Task description: Some lines in the records below may hold the word "will"; give the number of those lines and nothing else.

Dataset:
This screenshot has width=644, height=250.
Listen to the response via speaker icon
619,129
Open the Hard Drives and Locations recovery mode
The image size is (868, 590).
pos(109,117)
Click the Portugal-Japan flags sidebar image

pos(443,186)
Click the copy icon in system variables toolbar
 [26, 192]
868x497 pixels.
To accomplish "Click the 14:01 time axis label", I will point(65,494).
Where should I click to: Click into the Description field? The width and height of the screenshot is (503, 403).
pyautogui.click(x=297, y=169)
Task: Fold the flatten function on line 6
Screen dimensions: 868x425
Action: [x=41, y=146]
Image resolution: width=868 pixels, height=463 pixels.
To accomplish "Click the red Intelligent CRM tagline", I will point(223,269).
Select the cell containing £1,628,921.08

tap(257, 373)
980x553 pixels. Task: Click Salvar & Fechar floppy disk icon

Task solution: 2